Signs You Annoy Your Boss
Most of us likely wouldn’t ever intentionally try to get on our boss’s nerves, but there might be things you’re doing that are coming off as unprofessional, curious, or just plain annoying. Here are some common workplace mistakes.
- You prioritize unimportant tasks over the most important ones.
- When you put on your coat and step into your boss’s office to ask if there’s anything else he or she needs, you’re sending mixed and annoying signals.
- You send a project back to your boss with so many questions that he or she has to get the job done themself.
- You tell your boss what you think they want to hear rather than what’s actually true.
- If your go-to excuse is “because that’s the way it’s always been done”, it’s seen as lazy and shows no intellectual curiosity, no internal drive, and no desire to improve oneself or one’s company.
- You make a big production about why you were late for work.
- You say you understand when you really don’t.
- You regularly slip away early – without saying goodbye.
Things Your Boss Should Never Say To You
Here are some things great leaders will never say when speaking to any employee.
- “Do what I tell you to do. I’m the boss.”
- “Don’t waste my time; we’ve already tried that before.”
- “I’m disappointed in you.”
- “I’ve noticed that some of you are consistently arriving late for work. You all need to make sure you do what it takes to be on time every day.” (When many are actually arriving on time.)
- “You don’t need to understand why we’re doing it this way.

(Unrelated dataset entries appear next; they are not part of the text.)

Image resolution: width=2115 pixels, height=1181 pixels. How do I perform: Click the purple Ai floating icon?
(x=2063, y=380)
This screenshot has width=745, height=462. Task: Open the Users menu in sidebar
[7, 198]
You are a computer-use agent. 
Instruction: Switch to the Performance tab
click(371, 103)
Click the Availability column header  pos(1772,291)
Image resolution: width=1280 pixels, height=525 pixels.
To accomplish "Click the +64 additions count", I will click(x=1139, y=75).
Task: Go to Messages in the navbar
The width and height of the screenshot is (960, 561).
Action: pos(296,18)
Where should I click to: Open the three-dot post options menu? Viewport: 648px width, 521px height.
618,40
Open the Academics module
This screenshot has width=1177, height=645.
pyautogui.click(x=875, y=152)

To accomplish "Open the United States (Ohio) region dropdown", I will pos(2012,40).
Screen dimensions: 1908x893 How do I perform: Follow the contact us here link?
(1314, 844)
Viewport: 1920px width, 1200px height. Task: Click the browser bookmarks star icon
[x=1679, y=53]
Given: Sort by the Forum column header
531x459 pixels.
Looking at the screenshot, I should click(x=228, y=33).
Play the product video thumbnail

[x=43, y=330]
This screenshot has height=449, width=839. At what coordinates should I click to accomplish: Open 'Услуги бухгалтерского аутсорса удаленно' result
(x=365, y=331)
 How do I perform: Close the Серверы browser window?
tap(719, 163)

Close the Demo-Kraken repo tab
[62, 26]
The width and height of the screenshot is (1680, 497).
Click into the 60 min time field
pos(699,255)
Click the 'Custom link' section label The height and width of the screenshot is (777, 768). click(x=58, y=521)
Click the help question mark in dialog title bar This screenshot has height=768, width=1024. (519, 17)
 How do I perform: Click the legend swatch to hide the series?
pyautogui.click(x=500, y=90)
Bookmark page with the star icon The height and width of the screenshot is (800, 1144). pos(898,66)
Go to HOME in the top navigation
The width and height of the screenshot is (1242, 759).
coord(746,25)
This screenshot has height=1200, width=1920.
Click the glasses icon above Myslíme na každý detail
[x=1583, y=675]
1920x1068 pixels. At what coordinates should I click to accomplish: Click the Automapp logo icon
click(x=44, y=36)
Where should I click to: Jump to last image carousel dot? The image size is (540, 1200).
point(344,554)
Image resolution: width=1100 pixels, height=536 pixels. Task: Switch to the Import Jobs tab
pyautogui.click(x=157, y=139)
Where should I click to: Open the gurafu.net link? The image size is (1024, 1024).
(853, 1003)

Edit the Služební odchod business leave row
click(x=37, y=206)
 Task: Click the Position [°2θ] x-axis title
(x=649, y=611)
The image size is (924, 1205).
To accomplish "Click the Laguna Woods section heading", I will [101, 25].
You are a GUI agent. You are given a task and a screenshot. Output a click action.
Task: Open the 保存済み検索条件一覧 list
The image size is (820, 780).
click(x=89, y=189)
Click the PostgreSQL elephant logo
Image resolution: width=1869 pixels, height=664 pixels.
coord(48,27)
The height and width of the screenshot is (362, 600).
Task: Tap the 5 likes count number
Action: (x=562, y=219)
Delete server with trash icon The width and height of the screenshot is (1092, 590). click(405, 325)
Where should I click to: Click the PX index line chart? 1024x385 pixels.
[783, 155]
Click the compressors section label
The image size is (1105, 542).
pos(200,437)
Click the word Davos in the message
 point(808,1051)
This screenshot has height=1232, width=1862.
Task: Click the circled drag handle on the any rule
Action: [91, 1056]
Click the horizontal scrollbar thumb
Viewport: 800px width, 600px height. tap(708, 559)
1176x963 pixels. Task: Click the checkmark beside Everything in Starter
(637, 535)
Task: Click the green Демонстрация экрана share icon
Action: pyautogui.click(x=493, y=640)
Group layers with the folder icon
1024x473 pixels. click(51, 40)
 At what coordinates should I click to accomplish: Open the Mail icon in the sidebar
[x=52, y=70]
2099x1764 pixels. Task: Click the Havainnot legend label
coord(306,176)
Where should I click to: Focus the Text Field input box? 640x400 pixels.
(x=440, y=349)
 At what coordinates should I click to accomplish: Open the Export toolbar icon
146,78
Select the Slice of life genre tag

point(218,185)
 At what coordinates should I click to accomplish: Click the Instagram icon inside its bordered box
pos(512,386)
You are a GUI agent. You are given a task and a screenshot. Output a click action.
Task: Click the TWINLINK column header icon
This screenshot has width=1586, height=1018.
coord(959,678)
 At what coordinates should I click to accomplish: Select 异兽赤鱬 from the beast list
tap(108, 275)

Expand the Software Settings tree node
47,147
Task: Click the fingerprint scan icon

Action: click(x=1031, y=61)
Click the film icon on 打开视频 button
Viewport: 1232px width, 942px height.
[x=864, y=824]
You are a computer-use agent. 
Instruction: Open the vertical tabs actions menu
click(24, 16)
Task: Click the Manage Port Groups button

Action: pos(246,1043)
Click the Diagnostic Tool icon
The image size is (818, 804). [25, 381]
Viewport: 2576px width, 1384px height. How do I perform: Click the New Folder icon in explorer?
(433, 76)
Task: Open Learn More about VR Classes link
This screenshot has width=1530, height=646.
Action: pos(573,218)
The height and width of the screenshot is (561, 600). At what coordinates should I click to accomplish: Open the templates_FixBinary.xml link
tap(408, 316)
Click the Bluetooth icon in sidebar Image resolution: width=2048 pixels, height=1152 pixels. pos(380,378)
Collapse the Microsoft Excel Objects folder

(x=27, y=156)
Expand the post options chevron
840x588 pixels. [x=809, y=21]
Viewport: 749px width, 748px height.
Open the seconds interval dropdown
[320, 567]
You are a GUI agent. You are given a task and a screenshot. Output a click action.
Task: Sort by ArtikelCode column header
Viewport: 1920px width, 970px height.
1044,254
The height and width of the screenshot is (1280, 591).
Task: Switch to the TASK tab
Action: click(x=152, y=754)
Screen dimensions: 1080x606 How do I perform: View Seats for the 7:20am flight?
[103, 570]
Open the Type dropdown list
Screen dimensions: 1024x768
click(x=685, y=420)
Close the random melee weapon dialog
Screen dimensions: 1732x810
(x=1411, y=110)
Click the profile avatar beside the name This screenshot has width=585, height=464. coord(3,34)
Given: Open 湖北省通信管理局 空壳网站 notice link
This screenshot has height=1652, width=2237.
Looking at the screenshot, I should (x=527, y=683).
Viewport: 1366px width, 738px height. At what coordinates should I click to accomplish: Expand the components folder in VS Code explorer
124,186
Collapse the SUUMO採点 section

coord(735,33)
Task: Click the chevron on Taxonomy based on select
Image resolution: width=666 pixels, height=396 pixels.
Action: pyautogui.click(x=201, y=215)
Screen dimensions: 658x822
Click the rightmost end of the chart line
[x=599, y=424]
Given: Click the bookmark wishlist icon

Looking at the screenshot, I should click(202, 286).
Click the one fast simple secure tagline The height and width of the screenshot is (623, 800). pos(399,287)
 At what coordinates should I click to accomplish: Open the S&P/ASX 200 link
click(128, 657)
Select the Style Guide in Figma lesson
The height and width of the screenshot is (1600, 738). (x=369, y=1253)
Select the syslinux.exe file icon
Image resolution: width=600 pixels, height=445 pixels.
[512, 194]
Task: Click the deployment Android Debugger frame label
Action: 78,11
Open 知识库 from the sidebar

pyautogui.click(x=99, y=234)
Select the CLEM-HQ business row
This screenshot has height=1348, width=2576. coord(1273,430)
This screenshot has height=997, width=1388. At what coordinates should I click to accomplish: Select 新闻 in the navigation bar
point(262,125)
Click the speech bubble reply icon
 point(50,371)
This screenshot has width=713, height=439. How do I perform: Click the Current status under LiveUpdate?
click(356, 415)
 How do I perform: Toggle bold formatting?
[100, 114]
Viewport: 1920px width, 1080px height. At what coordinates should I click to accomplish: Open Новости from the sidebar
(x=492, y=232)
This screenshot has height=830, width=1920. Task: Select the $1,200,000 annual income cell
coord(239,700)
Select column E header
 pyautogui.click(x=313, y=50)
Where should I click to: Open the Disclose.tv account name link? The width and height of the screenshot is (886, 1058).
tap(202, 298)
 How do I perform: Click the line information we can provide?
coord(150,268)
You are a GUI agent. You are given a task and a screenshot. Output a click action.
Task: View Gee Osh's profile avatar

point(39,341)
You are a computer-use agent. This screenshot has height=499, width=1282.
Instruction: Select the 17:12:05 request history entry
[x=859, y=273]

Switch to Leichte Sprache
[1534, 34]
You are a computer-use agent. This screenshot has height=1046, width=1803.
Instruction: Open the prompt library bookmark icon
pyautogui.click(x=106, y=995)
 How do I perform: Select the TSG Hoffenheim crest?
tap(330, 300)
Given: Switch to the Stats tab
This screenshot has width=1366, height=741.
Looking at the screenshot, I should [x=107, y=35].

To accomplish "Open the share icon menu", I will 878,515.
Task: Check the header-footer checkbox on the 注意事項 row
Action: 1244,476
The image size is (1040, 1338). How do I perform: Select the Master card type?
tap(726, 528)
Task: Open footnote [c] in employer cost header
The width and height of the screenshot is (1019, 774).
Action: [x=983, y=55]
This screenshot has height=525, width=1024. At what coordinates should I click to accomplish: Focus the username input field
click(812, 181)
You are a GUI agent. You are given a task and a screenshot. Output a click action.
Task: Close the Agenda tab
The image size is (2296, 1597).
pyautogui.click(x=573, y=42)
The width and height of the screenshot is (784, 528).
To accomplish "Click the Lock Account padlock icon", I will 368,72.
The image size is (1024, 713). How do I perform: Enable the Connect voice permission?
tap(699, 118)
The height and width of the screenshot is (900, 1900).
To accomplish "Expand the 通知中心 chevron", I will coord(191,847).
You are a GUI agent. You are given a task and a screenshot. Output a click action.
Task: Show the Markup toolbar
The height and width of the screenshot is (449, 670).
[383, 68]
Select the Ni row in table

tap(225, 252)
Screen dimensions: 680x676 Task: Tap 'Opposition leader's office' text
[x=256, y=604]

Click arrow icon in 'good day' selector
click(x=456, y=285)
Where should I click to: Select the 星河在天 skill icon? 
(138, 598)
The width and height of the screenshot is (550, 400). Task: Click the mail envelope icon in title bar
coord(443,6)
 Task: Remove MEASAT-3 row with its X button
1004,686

You just need to trust that your leadership will always do the right thing.”
- “You’re lucky to have a job.”
- “Why didn’t you do this?” or ”Why did you do it that way?”
- “I’m excited to announce XYZ and I’ve worked hard, long hours to get this prepared for viewing.” (Said in a meeting, when one of your employees has actually done the work.)
- “Nice job today.” (Without specifying specific feedback)
Remembering that everyone makes mistakes can help us put our own challenges into perspective and remind us that we’re not alone.
Additionally, remembering that everyone’s human helps you be less judgemental of yourself and others. The important thing is to keep going.